Material to process
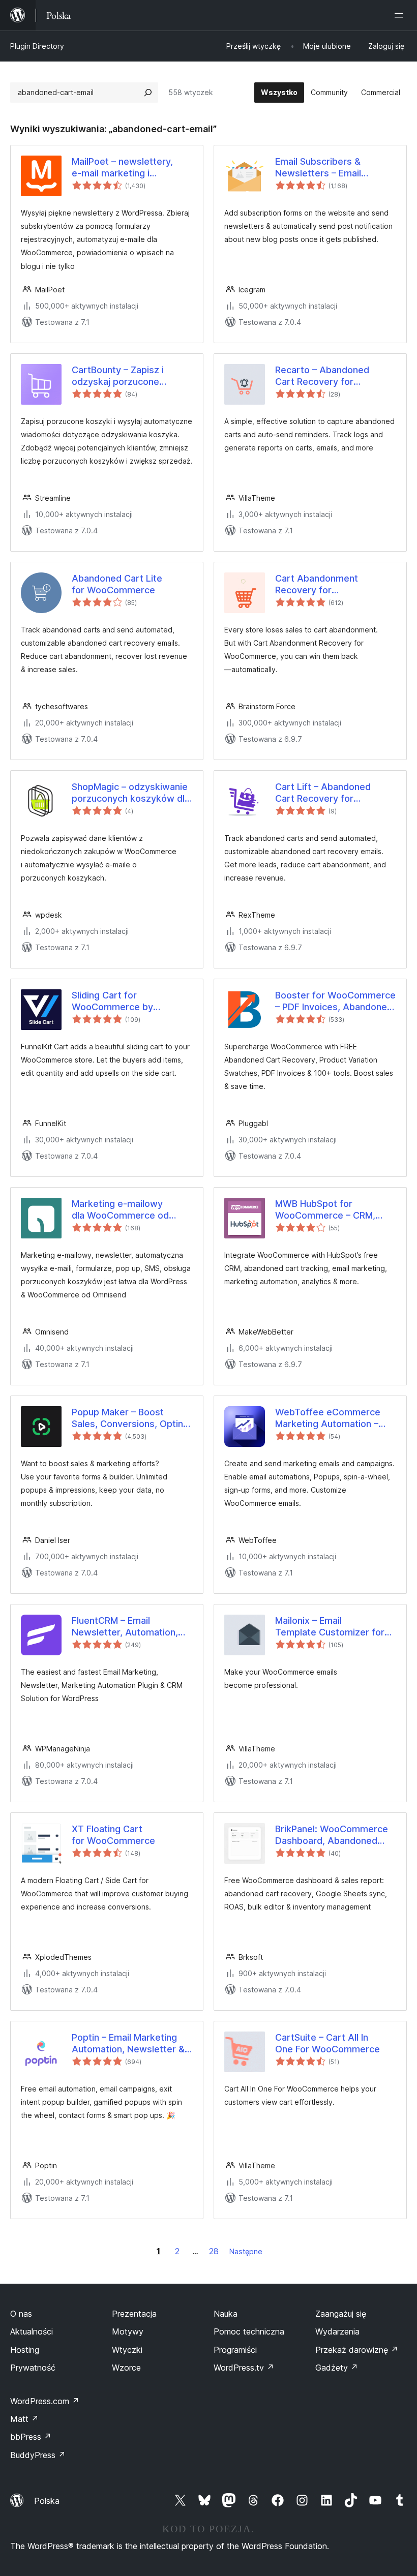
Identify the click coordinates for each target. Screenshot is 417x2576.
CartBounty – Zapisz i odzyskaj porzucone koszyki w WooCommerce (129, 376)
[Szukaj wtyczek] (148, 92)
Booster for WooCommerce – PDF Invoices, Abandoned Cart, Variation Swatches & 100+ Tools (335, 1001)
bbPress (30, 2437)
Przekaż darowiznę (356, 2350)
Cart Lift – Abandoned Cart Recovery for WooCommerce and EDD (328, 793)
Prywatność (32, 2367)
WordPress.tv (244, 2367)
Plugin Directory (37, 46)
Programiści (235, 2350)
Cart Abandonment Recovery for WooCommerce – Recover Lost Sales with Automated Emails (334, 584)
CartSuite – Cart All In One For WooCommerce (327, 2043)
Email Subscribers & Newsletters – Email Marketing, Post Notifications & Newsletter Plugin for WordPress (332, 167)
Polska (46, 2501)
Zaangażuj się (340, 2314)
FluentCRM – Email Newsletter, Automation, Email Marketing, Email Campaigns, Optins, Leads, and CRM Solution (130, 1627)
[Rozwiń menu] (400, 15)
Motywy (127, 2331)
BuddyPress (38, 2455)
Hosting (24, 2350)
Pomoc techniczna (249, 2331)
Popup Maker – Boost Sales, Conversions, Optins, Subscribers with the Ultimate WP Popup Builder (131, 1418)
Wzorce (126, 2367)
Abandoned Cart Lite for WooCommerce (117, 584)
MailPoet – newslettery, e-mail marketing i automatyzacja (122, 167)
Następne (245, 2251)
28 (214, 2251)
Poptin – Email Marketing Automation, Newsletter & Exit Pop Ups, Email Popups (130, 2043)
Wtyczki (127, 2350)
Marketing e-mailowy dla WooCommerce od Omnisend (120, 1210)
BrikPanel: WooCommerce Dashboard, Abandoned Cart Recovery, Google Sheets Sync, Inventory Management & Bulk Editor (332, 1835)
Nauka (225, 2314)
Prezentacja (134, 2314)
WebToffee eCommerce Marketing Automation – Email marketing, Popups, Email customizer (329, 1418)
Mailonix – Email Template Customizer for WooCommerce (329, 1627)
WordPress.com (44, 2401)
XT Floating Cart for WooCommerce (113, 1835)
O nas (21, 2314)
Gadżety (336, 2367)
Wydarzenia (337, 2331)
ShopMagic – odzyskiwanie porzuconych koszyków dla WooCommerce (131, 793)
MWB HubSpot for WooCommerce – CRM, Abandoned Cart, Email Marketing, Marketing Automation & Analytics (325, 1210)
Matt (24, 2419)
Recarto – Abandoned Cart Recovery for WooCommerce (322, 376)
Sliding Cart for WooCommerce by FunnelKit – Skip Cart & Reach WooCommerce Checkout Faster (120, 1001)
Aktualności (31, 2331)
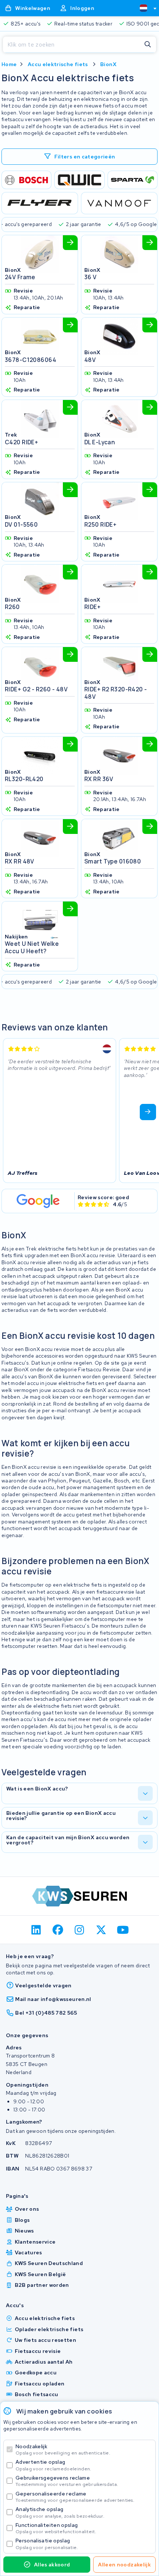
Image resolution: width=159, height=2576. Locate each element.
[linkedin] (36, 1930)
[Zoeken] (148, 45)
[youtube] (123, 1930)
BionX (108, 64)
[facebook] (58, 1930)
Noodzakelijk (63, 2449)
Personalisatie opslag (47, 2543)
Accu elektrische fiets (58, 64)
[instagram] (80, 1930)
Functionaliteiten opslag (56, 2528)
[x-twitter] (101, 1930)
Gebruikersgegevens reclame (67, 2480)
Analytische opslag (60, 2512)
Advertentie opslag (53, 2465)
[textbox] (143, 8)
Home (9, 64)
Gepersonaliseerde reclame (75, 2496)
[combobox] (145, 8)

==

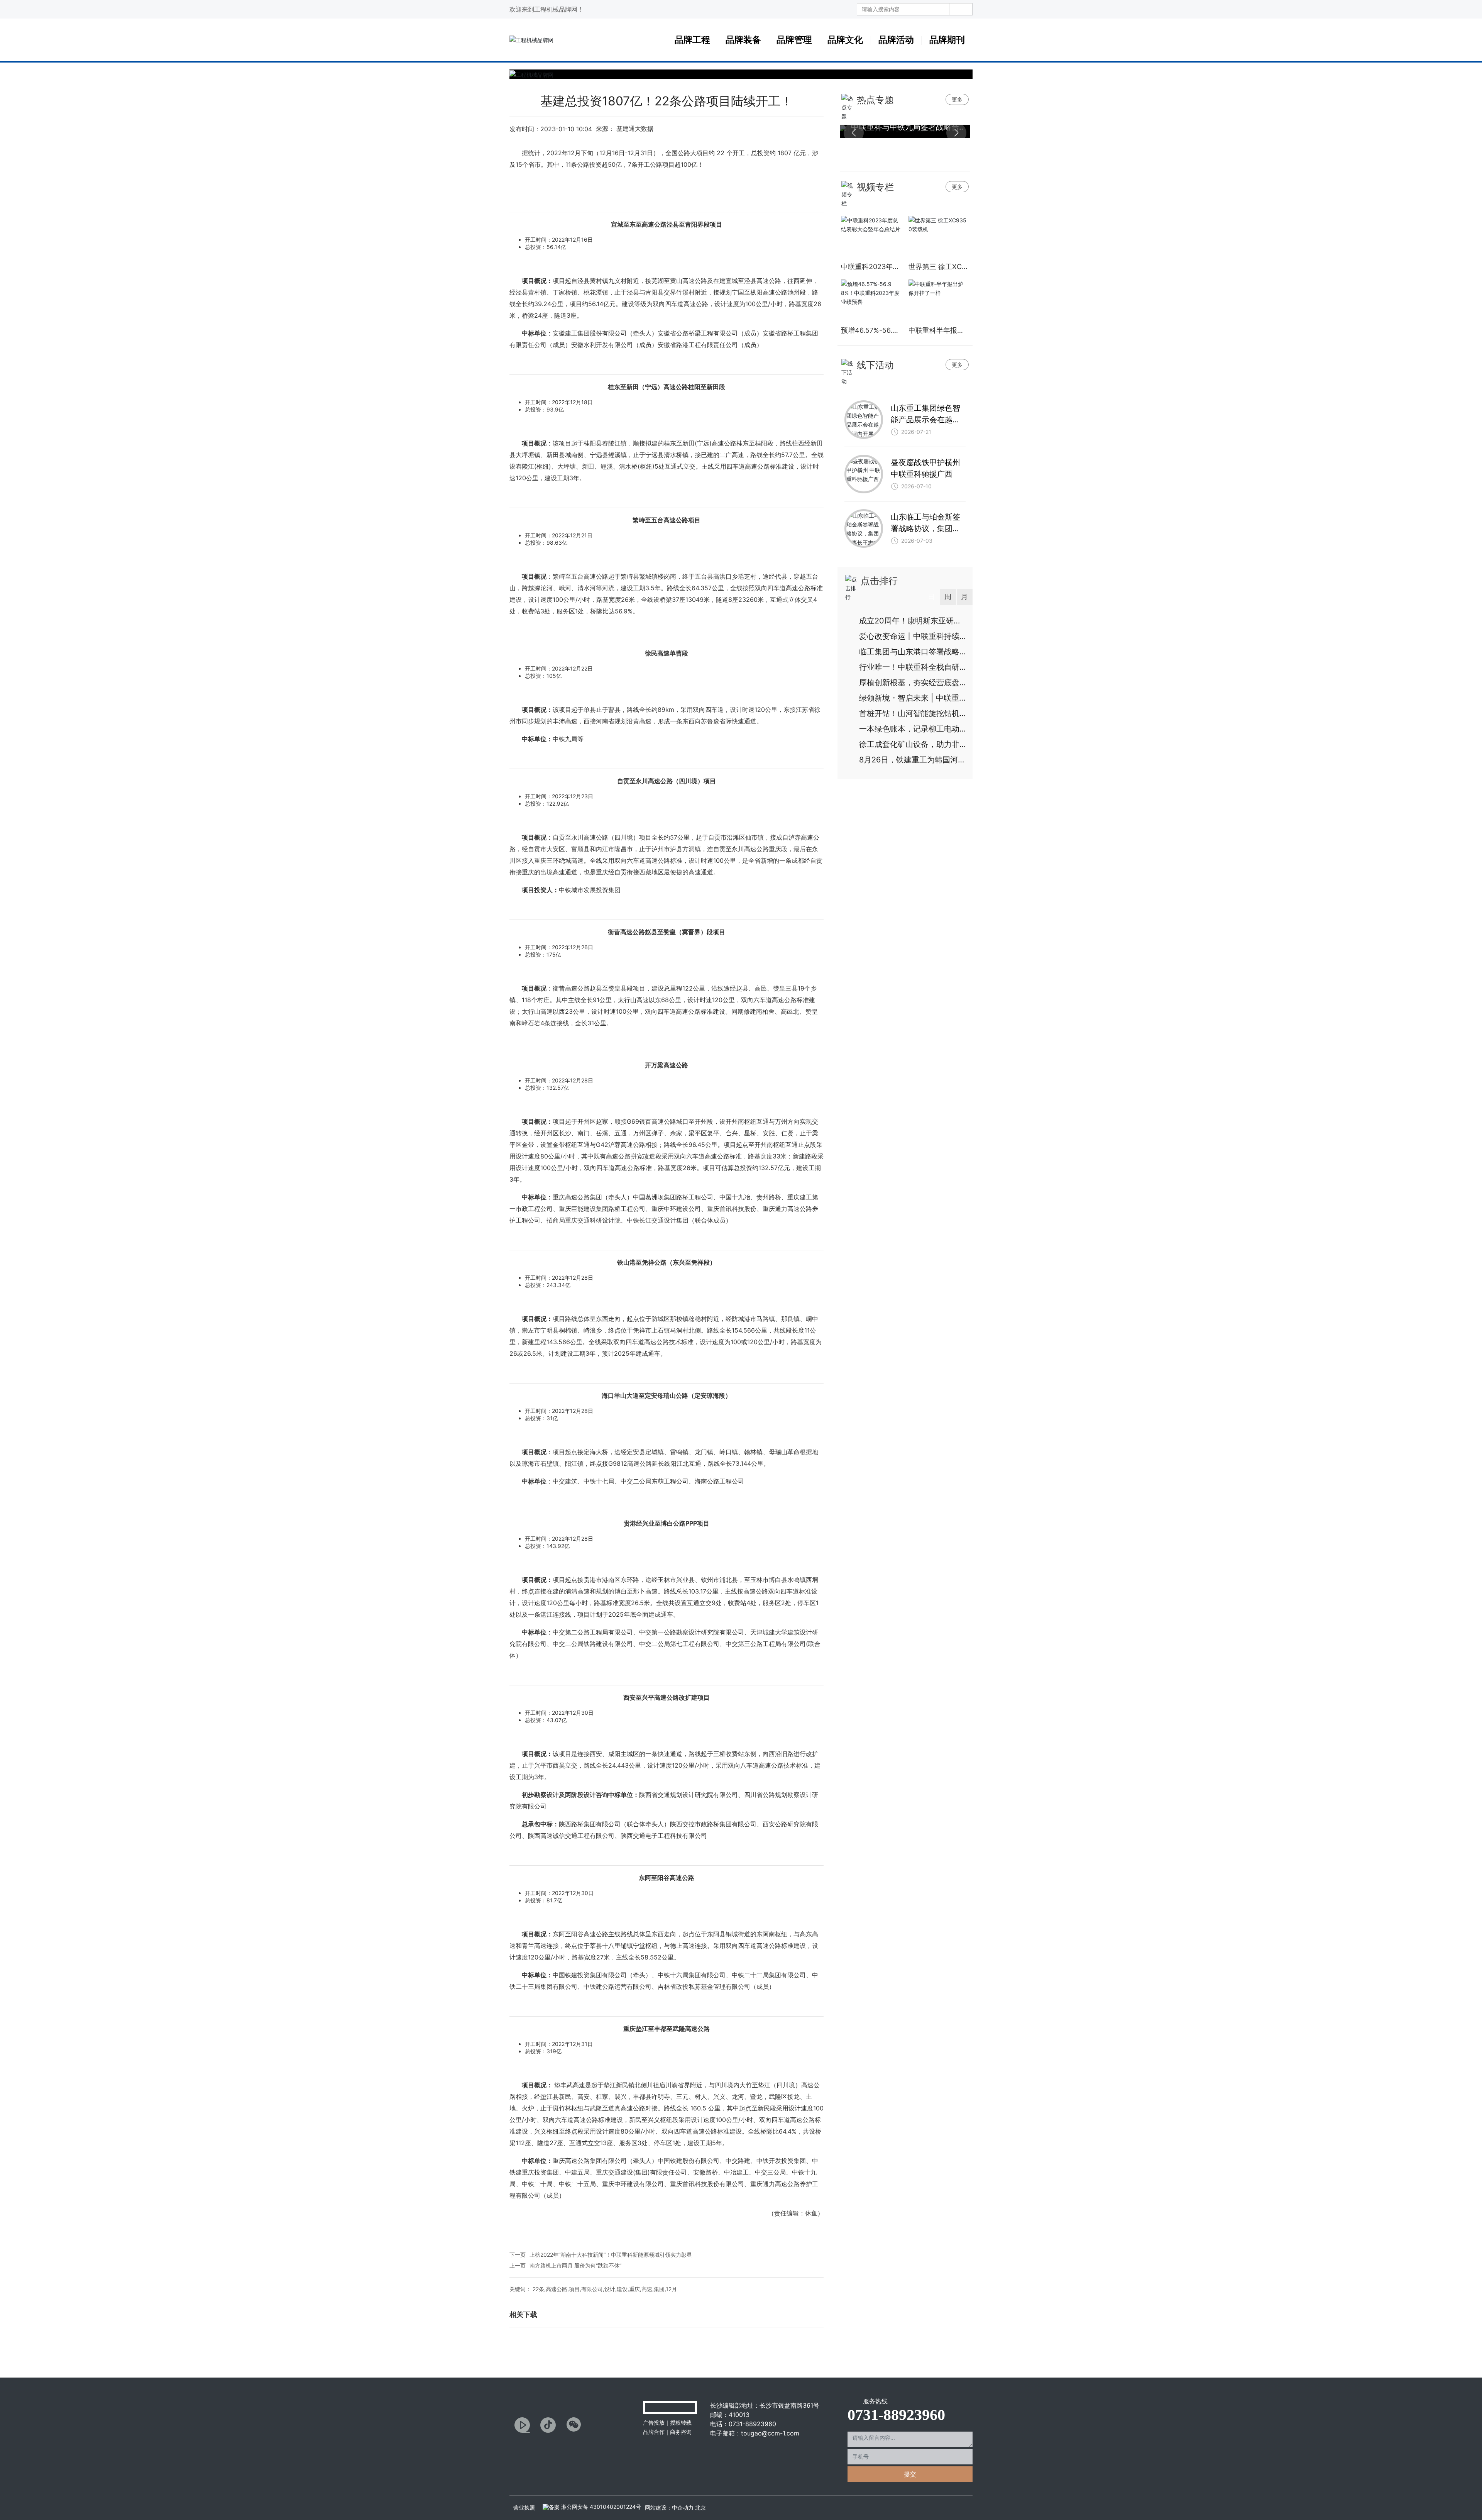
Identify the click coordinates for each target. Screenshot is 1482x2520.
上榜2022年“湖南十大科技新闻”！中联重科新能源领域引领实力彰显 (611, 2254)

Task to carry out
Would you quote everything above from the line containing "Screenshot is 417x2576." down to the line containing "BuddyPress (38, 2455)"? Include both of those lines and nothing else.

Completed task
Identify the click coordinates for each target. Screenshot is 417x2576.
CartBounty – Zapisz i odzyskaj porzucone koszyki w WooCommerce (129, 376)
[Szukaj wtyczek] (148, 92)
Booster for WooCommerce – PDF Invoices, Abandoned Cart, Variation Swatches & 100+ Tools (335, 1001)
bbPress (30, 2437)
Przekaż darowiznę (356, 2350)
Cart Lift – Abandoned Cart Recovery for WooCommerce and EDD (328, 793)
Prywatność (32, 2367)
WordPress.tv (244, 2367)
Plugin Directory (37, 46)
Programiści (235, 2350)
Cart Abandonment Recovery for WooCommerce – Recover Lost Sales with Automated Emails (334, 584)
CartSuite – Cart All In One For WooCommerce (327, 2043)
Email Subscribers & Newsletters – Email Marketing, Post Notifications & Newsletter Plugin for WordPress (332, 167)
Polska (46, 2501)
Zaangażuj się (340, 2314)
FluentCRM – Email Newsletter, Automation, Email Marketing, Email Campaigns, Optins, Leads, and CRM Solution (130, 1627)
[Rozwiń menu] (400, 15)
Motywy (127, 2331)
BuddyPress (38, 2455)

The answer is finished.